7) O estudo “Future of Jobs”, publicado pelo Fórum Econômico Mundial (FEM) em 2018, mostra que 59% dos empregadores entrevistados para o relatório esperam que eles terão modificado de maneira significativa o jeito de produzir e distribuir, mudando a composição da cadeia de valor. A pesquisa ainda prevê que até 2022 crescerá a procura por profissionais que possuem habilidades mais “humanas”. Algumas das qualificações que serão as mais almejadas serão os especialistas em desenvolvimento organizacional, gerentes de inovação, designers de User Experience (UX), especialistas em interação entre máquinas e humanos, engenheiros robóticos e especialistas em blockchain.

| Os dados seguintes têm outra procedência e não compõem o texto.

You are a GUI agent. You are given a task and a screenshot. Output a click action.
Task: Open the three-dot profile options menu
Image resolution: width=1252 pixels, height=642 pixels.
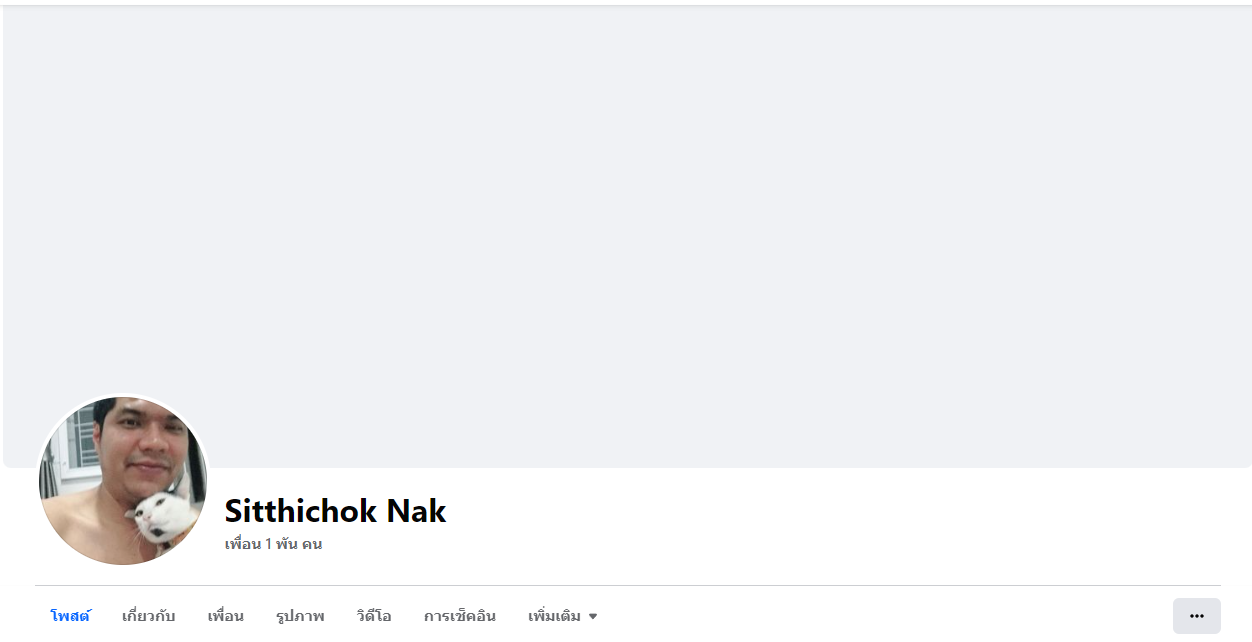point(1196,616)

Design como ferramenta estratégica
Para complementar essa visão do design como ferramenta estratégica para empresas e empreendedores, indico a leitura do Report Especial Negócios 2023 – A influência do design e inovação para a construção de futuros, material colaborativo no qual trabalhei recentemente. Junto com especialistas do mercado de inovação e design, exploramos reflexões sobre as tendências e novos modelos de serviços, produtos e negócios que façam sentido no mundo inter-Covid. Chamo atenção para três tempos importantes que definiram inclusive o projeto visual do relatório: o tempo de adaptação, o tempo de aprender e o tempo de planejar. Sugiro essa premissa quando enfrentarem um desafio de transformação. Estão ali reunidos cases de empresas que apostaram no design e colhem resultados positivos até hoje, além da reflexão dos co-autores sobre a sociedade desde os desafios da casa-escritório-escola, passando pela revisão dos serviços e ofertas do mercado até a construção de cenários futuros sustentáveis e mais humanos.
Mauricio Medeiros é arquiteto, designer industrial e mestre em Ambientes Narrativos pela Central Saint Martins, em Londres. Possui uma carreira dedicada ao design estratégico com um olhar em Future Thinking e se utiliza da narrativa como ferramenta que potencializa o storytelling/storymaking entre marcas e seu público através de produtos, serviços e experiências. Professor no Istituto Europeo di Design (IED), desde 2020 também atua como Head de Design na Kyvo. Durante seus 30 anos de carreira, foi responsável por inúmeros cases nacionais e internacionais em diversos setores.